Hadoop also needs to interact with traditional database management systems and even NoSQL-type database. HBase is making big inroads into the Hadoop stack, Adrian said, but even NoSQL databases, such as like MongoDB (a close Cloudera partner) are doing more in and out of Hadoop. The notion that traditional databases need to play well with Hadoop isn’t a new concept. But “Where we join [the data], where we do the processing–that’s a battleground and will continue to be,” Adrian says.
In-memory stream processing, a la Apache Spark, remains a bit green, but look for it to emerge soon, Adrian said. “You want to do things that are highly iterative that lend themselves very well to in-memory processing? Machine-learning is a great example,” he said. “Spark offers enormous opportunities. There’s a lot of work to do….This is not something you’re going to pick up off the shelf and put to work immediately. But you and vendors you buy solutions from are going to use Spark a great deal.”
Apache Storm is also carving out a niche for itself. “What if you want to process data as it’s flowing by? This is streaming event processing,” Adrian said. “There’s lot of places, particularly around the Internet of Things, where we want to do this kind of processing. This is not something we would have pointed the Hadoop stack to a year ago. But now Storm is on the horizon.”
Search is also going to be a key piece of the Hadoop 2.0 stack moving forward. “The notion that we can take the power of the Hadoop stack and wed it to what search does, and alleviate some of the problems that search has, is a very seductive one,” Adrian says. “It’s hard for most search environment to iterate over a large result set. It’s hard to join things from one to another… But it turns out that distributed computing allows us to tackle some of those problems.”
Graph processing will be here someday, Adrian promised. “We’ve been talking about it,” he said. “Today you can do graph but it’s not in the distribution. There isn’t a generally available Apache Hadoop project for graph. But stay tuned it will come. Watch for Giraph.”
The progress that the Hadoop community is making in each of these product categories is generating excitement–among users and vendors alike. Hortonworks president Herb Cunitz talked about the ease-of-integration into Hadoop that YARN brought to the table in late 2013 as creating a tipping point in the Hadoop adoption that has continued into 2014. (Hortonworks launched a YARN Ready program this week to try and accelerate its uptake among the community.)

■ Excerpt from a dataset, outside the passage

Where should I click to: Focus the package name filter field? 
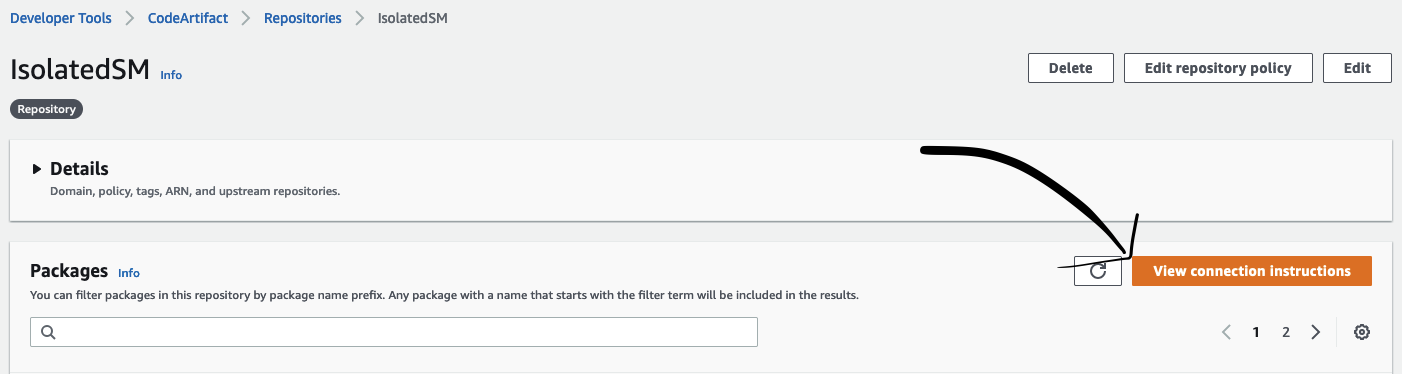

“You can start to see an inflection point in what happened in the community, what happened in the market, what happened in company’s adoption patterns as they started to look and say, ‘What else can I do with Hadoop?'” he said during his Hadoop Summit keynote. “I can do a whole lot more and leverage YARN as a data operating system and truly use Hadoop as a core data platform in my environment.”
The power of Hadoop will be needed. According to Hortonworks CEO Rob Bearden, we’ll be facing a 50x growth in data between now and 2020, from 2.3 zetabytes in 2013 to 40 zetabytes by 2020. What’s more, 85 percent of that data is expected coming from net-new data sources, including mobile, sensor, social, web-generated data, and machine generated data, he said during his keynote address Tuesday.
“It gives us … an opportunity to build and create solutions that we’ve never been able to do,” Bearden said. “In fact, if we get that data under management correctly, it allows us to evolve the business model from being reactive post transaction to being interactive with my customers and my supply chain pre-transaction. And that’s really the value that Hadoop can bring and the genesis of Hadoop.”